Für die ORF-Geschäftsführungswahl 2011 lasse "all das das Schlimmste befürchten", heißt es in dem Brief, der unter anderem gezeichnet ist von Redakteurssprecher Dieter Bornemann, "ZiB 2"-Chef Wolfgang Wagner oder "ZiB 2"-Moderator Armin Wolf. "Wer immer vom Stiftungsrat gewählt werden will, wird auch diesmal gezwungen sein, politische Kuhhändel einzugehen und Personalpakete zu schnüren." Und: "Wie sich in diesen Tagen wieder einmal gezeigt hat, gehorcht die Mehrheit im Stiftungsrat dem Diktat von Parteisekretariaten."
"Freundeskreise" machen Meinung
Dass die formal unabhängigen Stiftungsräte informell über "Freundeskreise" sehr wohl an Parteien gebunden sind, und das offensichtlich sehr effektiv, machen die Redakteure ebenfalls zum Thema: "Bis heute kann uns niemand erklären, warum die große Mehrheit von angeblich unabhängigen Stiftungsratsmitgliedern in parteipolitischen 'Freundeskreisen' engagiert ist. Warum diese 'Freundeskreise' sogar eigene 'Leiter' haben. Und warum alle Mitglieder dieser 'Freundeskreise' (mit ganz seltenen Ausnahmen) nie anders abstimmen als ihre 'Leiter'." Dies könne auch daran liegen, "dass mit offenen Handzeichen votiert werden muss", mutmaßen die Verfasser des Protestbriefs. Die Möglichkeit zur geheimen Abstimmung wurde bei der vorletzten Novellierung des ORF-Gesetzes abgeschafft.
"Fassungslos"
Bei der Abwahl Oberhausers sei dieses Stimmverhalten "wieder in bizarrer Deutlichkeit zu sehen" gewesen, kritisieren die Redakteure: Ohne eine einzige Ausnahme hätten sämtliche Mitglieder des "SPÖ-Freundeskreises" gemeinsam mit dem Grünen-Stiftungsrat für die Absetzung des Informationsdirektors votiert, während sämtliche Mitglieder des "ÖVP-Freundeskreises" (plus BZÖ und FPÖ) entweder dagegen gestimmt oder sich enthalten haben. "Dass anschließend auch noch die Vorsitzende des Stiftungsrates allen Ernstes in einer Pressekonferenz erklärt, von einer 'Lagerbildung'" könne keine Rede sein ('Welche Lager meinen Sie?') und alle Räte hätten sich völlig 'unabhängig' ihre Meinung gebildet, lässt uns fassungslos zurück."
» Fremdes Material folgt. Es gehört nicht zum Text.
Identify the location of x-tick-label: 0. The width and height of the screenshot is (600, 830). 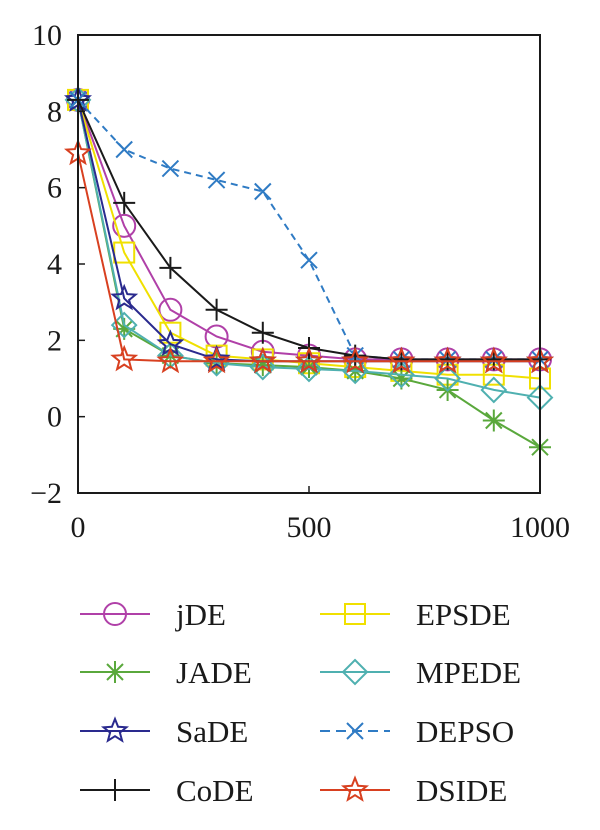
(78, 528).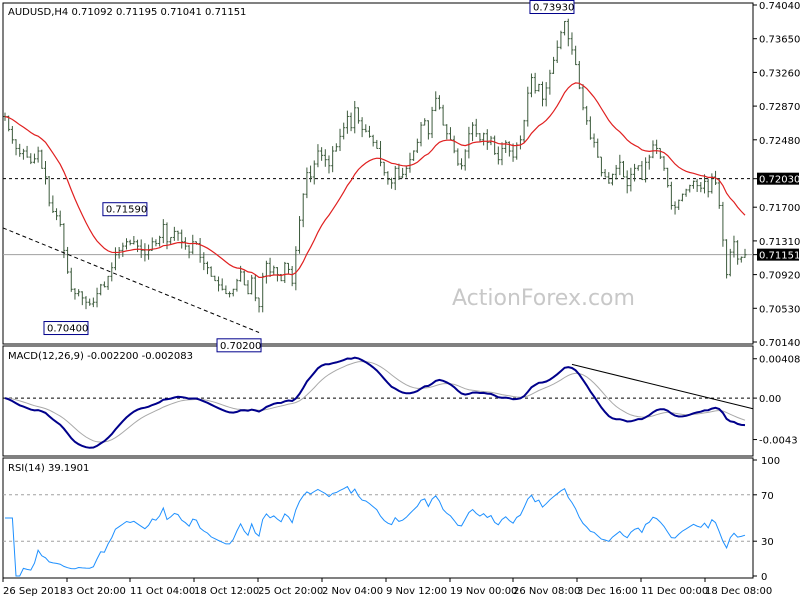  What do you see at coordinates (662, 386) in the screenshot?
I see `macd-trendline` at bounding box center [662, 386]. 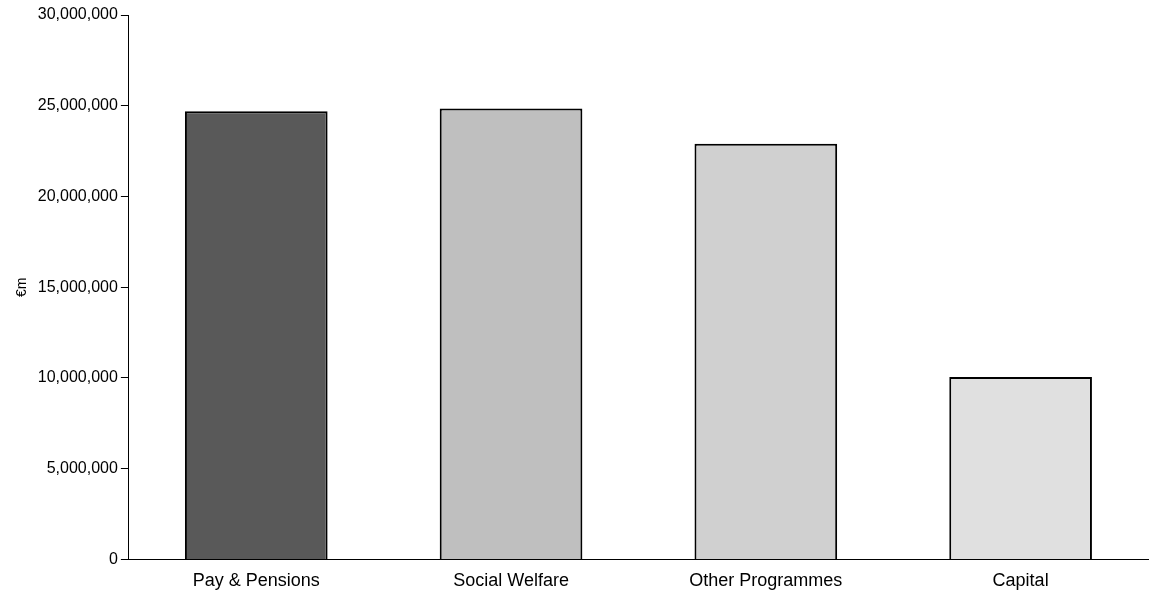 I want to click on y-tick-label: 20,000,000, so click(x=78, y=195).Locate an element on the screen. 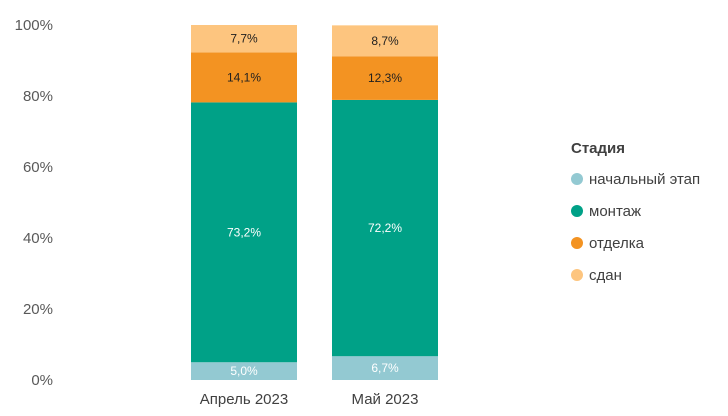  bar-stack: 5,0% 73,2% 14,1% 7,7% is located at coordinates (244, 202).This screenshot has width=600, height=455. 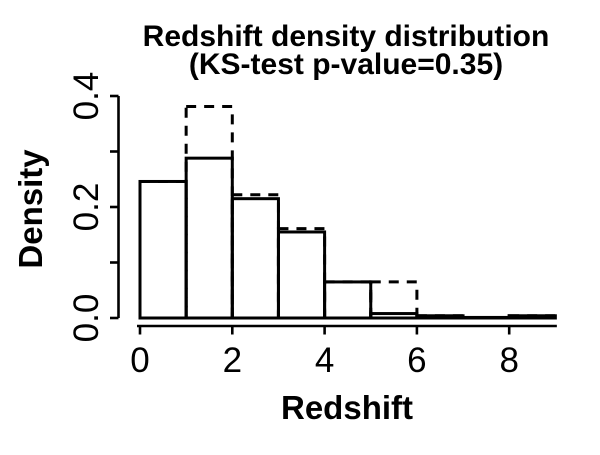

ORF "noch nie so beschädigt"
Das Image des ORF sei "noch nie so beschädigt" gewesen "wie in diesen Tagen", kritisieren sie. Vor allem von der Vorsitzenden des Stiftungsrates, Brigitte Kulovits-Rupp, habe man sich "in dieser für den ORF so heiklen Situation unparteiische Vermittlung erwartet", heißt es in dem Brief. "Aber welchen Wert sie politischer Unabhängigkeit zumisst, hat sie wenige Tage zuvor in einem Interview mit dem 'Standard' unmissverständlich klar gemacht - mit ihrem Spott über 'politische Nullgruppler', die 'ihre Launen zum Programm erheben', während 'eine politische Heimat ... Menschen auch einordenbar' mache", so die ORF-Redakteure. "Weiß die Stiftungsratsvorsitzende nicht, dass ORF-JournalistInnen qua Gesetz sogar zur Unabhängigkeit verpflichtet sind?"